Неравный брак по расчёту: «Когда нам через сорок лет не будет страшно жить рядом с Казахстаном, тогда мы будем аплодировать»
Неравный брак по расчёту: «Когда нам через сорок лет не будет страшно жить рядом с Казахстаном, тогда мы будем аплодировать»
Интервью обозревателю казахстанского аналитического издания Central Asia Monitor Кенже Татиля:
Какие изменения в контексте бурных событий последних месяцев могут произойти в России и как это может повлиять на отношения между нашими странами? И вообще, чего стоит ждать Казахстану от второго президентства Владимира Путина?
Медведев, при том что он активно участвовал в процессах интеграции, не отметился в сознании избирателей, политического класса столь ярким интегратором, как Путин. Это одно из различий между ними. Путин — ярый сторонник реинтеграции, а для Медведева это скорее вопрос второго или третьего плана. Очевидно, что при президенте Путине премьер-министром будет Медведев. Это значит, что практика дальнейшей экономической интеграции России и Казахстана будет прямо отражаться на репутации обоих. И обе исполнительные вертикали — и президентская, и премьерская — будут прямо заинтересованы в том, чтобы экономическая интеграция была результативной и вызывала как можно меньше критики.
Практика экономической интеграции с Казахстаном уже в ближайшее время будет предметом всё более острых взаимных претензий.

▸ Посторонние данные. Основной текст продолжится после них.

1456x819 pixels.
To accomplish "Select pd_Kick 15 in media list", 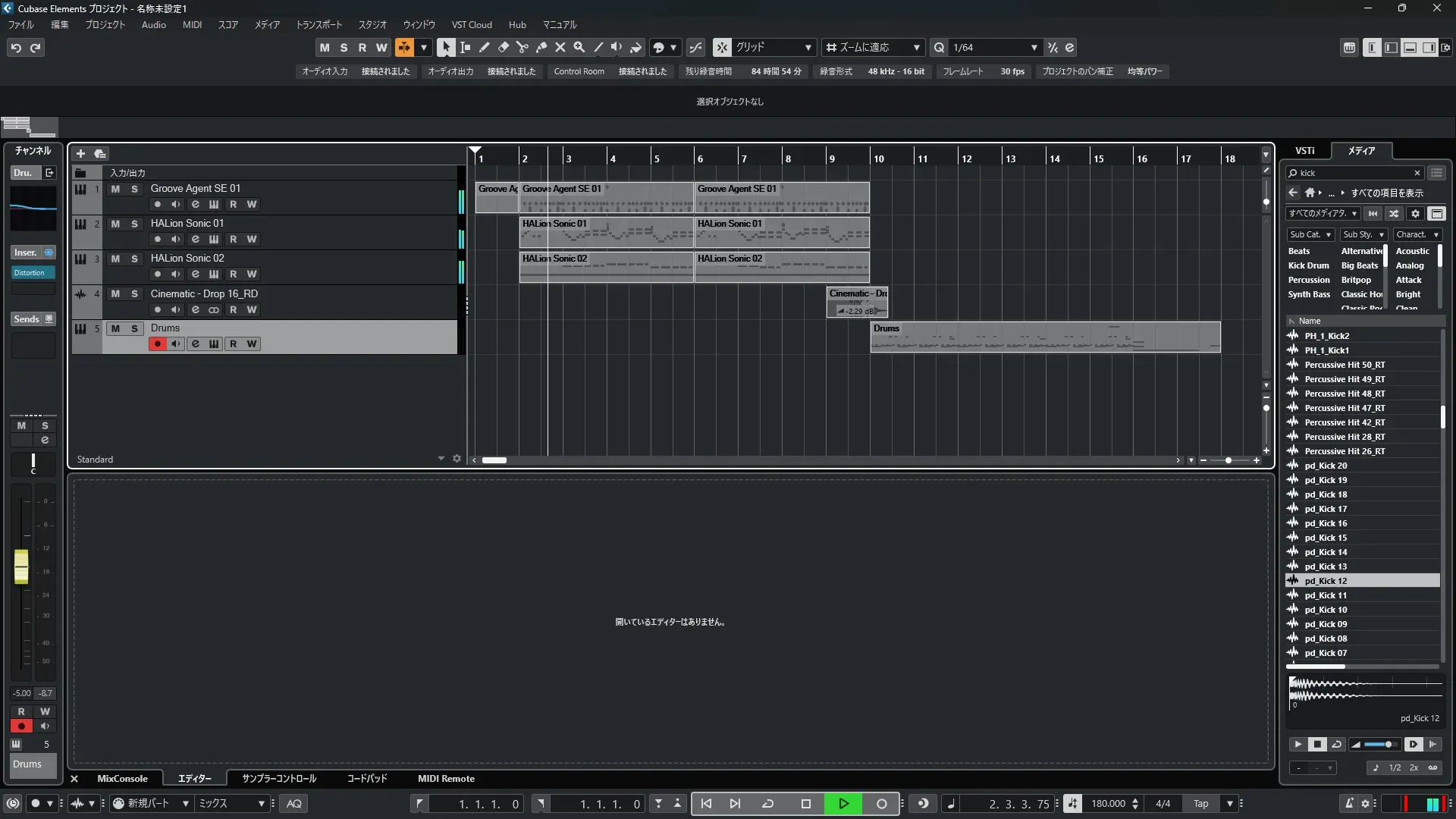I will [x=1326, y=538].
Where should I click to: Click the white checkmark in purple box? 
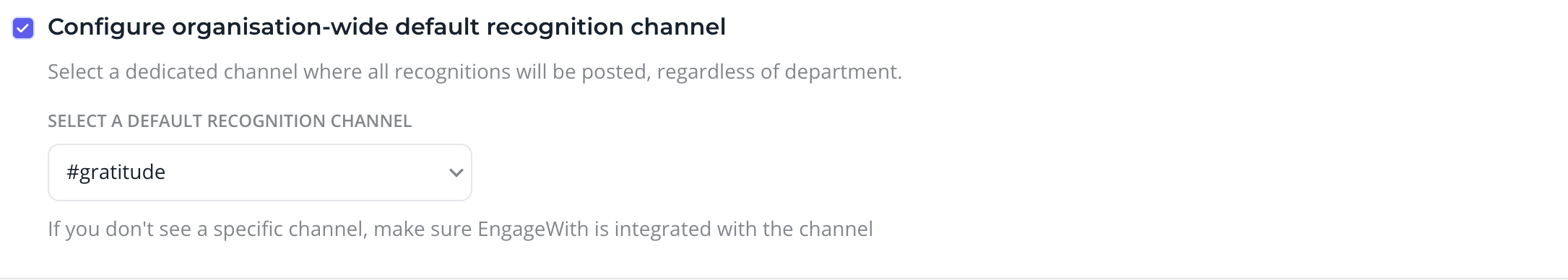coord(23,28)
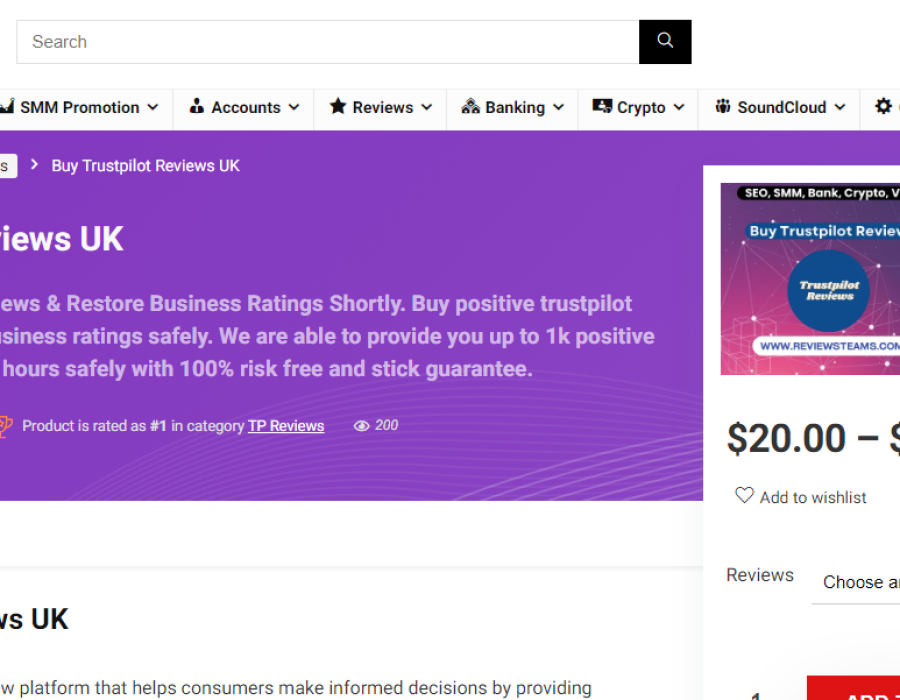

Потому что достаточно внятно произнесено, что Россия и Белоруссия внутри Таможенного союза (ТС) и так являют собой гораздо более продвинутую форму интеграции — союзное государство. А Казахстан, как следует из интервью, которое дал ваш посол в Белоруссии Ергали Булегенов, сознательно «подмораживает», откладывает темп быстрых решений по ТС и, очевидно, решил не торопиться с этим.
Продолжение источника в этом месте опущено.